Status page and admin portal degraded performance

Status: closed
Start: November 15, 8:00pm EST
End: November 18, 2:00pm EST
Duration: 2 days 18 hours
Affected Components:
Status pages Admin application
Update

November 15, 8:00pm EST

November 15, 8:00pm EST

StatusCast engineers have been alerted to a possible performance impacting event affecting status pages and the admin application response times. This event is not impacting notification processing. We apologize for this inconvenience and will provide an update shortly. 

Resolved

November 18, 2:00pm EST

November 18, 2:00pm EST

All services should be fully functional and performing regularly. 

Root Cause

November 27, 3:00pm EST

November 27, 3:00pm EST

StatusCast's engineers determined that at approximately 8:00PM EST on November 15th 2024, several of StatusCast's application servers experienced an issue that caused the response time to spike. StatusCast's infrastructure in Azure is designed to perform scaling procedures for services under duress, and for all but one of the application services in question this was done successfully restoring the service to an acceptable level of performance.

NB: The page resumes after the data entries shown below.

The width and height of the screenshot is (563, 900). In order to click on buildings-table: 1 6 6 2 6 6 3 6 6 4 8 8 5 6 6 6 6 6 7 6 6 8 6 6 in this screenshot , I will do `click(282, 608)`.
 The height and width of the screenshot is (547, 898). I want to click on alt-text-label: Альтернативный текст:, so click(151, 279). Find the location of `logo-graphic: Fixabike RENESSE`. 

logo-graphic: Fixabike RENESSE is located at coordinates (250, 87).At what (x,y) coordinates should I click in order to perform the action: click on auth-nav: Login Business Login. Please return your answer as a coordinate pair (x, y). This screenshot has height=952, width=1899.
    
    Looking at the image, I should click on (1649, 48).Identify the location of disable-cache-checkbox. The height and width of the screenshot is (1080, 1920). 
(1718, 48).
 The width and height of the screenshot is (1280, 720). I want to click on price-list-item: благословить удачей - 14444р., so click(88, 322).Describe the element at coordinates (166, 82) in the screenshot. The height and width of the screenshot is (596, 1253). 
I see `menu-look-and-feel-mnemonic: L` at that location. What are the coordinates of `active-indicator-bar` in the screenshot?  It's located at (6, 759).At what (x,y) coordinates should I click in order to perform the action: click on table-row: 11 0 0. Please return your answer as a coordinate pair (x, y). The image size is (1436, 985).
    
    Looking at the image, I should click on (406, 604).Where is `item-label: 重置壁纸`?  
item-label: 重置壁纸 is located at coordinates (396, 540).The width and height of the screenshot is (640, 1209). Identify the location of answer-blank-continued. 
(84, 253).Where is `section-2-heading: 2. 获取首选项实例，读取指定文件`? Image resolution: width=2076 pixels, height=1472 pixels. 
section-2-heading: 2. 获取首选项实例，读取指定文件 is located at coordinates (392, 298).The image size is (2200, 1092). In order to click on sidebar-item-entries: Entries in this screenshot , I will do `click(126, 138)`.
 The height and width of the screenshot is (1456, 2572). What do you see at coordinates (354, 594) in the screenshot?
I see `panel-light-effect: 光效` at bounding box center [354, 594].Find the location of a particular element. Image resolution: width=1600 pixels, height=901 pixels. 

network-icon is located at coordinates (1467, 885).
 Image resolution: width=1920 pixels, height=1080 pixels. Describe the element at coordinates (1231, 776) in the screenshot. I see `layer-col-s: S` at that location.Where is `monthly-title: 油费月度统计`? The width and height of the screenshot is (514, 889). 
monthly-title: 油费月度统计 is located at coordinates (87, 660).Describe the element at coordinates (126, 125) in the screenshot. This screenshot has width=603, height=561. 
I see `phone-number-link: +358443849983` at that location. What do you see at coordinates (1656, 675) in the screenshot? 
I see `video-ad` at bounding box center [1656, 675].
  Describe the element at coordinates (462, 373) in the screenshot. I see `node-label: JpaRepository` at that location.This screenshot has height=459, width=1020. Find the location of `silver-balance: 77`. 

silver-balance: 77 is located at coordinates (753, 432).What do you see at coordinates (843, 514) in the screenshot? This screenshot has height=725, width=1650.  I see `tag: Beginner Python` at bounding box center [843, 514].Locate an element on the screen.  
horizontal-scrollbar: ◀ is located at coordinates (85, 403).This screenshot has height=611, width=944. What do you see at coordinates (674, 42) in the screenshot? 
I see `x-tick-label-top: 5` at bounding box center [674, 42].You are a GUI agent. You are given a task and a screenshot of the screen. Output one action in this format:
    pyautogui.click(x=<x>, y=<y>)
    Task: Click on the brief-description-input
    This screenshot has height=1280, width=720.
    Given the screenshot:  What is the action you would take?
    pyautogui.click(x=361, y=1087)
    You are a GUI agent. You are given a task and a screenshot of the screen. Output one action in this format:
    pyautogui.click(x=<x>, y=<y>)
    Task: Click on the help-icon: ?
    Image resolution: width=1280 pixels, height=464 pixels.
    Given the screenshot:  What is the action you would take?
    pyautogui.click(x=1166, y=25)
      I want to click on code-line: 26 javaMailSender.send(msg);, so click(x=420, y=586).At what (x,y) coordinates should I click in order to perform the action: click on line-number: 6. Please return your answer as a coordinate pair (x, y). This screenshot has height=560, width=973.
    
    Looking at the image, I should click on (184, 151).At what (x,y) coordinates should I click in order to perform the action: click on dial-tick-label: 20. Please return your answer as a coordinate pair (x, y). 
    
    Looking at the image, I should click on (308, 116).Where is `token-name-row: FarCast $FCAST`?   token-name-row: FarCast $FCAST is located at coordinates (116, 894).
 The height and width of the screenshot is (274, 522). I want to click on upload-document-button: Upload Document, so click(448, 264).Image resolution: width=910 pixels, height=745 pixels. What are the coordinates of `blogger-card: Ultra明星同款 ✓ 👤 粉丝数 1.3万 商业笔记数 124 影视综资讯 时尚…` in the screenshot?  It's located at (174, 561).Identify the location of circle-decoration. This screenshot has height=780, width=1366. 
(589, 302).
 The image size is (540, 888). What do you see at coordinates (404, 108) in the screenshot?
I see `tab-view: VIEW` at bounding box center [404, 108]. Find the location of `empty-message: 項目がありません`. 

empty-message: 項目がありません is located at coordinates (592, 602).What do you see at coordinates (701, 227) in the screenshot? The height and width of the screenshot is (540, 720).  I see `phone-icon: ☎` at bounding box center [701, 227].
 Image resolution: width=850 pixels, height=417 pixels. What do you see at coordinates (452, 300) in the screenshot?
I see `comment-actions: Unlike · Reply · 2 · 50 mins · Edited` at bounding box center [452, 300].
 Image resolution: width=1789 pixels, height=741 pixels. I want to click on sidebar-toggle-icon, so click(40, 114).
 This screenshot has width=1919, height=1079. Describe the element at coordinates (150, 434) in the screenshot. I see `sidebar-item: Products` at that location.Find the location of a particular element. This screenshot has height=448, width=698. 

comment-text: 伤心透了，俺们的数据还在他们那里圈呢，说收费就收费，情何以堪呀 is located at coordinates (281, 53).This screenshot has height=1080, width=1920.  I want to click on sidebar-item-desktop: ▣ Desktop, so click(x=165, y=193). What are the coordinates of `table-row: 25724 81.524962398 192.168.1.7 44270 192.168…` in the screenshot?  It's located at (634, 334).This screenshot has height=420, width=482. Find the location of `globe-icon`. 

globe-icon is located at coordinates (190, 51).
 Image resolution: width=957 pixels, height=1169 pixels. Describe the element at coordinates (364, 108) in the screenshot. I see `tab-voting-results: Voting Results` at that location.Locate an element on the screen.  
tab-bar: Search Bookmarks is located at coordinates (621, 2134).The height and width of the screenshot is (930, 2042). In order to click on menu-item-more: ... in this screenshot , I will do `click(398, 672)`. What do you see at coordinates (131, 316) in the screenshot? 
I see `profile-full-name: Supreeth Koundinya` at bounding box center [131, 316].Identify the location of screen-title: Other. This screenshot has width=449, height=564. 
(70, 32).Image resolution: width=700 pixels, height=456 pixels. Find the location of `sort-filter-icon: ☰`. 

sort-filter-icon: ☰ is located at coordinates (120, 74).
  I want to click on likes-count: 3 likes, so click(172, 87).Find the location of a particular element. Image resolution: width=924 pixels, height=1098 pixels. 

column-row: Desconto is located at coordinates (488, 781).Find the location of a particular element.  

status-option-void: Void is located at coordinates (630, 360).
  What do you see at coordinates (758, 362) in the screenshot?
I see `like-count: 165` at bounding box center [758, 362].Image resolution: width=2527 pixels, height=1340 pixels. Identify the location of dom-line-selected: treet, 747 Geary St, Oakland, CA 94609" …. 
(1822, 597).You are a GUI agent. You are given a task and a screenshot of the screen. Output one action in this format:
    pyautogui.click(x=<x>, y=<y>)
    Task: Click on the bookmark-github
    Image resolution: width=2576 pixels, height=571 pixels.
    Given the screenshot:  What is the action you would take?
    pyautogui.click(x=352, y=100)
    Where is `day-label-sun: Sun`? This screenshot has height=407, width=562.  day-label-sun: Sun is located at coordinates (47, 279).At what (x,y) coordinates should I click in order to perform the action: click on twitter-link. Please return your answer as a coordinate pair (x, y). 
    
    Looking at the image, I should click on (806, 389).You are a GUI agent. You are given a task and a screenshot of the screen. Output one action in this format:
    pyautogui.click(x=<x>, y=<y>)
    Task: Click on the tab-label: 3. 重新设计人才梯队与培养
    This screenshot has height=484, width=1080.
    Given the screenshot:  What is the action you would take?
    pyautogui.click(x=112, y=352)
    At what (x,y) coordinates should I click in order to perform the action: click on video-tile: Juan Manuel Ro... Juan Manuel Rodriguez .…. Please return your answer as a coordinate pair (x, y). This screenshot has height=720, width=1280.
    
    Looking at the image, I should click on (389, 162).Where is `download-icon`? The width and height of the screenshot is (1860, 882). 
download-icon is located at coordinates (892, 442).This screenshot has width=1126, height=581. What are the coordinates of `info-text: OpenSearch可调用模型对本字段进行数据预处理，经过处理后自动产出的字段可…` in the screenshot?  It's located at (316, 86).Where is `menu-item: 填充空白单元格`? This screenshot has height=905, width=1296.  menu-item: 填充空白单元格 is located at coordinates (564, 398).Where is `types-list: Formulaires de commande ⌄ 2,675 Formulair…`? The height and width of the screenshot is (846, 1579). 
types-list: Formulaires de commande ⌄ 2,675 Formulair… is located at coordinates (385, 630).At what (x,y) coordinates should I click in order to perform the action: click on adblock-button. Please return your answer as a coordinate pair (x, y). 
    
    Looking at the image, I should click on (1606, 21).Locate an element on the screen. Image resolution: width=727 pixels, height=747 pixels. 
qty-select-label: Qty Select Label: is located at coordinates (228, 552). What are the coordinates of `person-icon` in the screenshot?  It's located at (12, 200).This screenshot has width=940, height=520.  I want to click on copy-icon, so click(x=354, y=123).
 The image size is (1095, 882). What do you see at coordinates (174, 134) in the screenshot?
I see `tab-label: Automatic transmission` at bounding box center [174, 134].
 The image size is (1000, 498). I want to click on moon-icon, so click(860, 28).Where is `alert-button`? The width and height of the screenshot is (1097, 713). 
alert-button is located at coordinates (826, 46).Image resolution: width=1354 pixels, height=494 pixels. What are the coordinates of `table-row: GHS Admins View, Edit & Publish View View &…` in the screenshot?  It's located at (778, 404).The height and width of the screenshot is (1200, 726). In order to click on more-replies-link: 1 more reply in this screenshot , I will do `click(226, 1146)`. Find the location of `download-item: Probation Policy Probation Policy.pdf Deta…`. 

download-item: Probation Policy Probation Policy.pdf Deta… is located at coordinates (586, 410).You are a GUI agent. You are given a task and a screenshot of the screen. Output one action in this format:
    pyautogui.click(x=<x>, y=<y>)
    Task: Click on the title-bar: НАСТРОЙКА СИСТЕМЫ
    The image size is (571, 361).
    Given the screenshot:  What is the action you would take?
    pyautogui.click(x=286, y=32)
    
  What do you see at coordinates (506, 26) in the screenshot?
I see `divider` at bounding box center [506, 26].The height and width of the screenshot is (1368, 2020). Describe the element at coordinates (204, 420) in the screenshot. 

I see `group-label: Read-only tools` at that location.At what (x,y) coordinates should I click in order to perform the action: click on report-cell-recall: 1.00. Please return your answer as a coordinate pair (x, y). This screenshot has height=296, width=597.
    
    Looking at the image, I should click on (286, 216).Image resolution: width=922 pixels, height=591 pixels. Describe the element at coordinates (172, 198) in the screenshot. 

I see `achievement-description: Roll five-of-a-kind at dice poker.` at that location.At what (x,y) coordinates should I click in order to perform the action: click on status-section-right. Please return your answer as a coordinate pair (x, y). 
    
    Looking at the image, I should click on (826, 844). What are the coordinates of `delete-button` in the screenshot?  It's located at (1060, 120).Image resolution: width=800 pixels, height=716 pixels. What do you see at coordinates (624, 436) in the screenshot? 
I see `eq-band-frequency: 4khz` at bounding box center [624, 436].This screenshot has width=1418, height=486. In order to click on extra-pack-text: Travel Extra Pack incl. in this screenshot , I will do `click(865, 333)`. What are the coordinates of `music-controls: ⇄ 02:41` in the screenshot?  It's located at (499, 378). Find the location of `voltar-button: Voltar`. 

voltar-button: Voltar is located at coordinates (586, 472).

The remaining application service in the EU did not correctly scale and stayed in a degraded state for multiple days. On November 18th engineers were alerted that some customers were still experiencing load time delays and at that point the last server was corrected. 

After this event occurred StatusCast's DevOps team began an audit of all scaling procedures to ensure that application services across our Azure operational regions adhere to a consistent scaling process and to ensure that monitoring is properly deployed to all services as having a single application service remaining in a degraded state for days is not acceptable.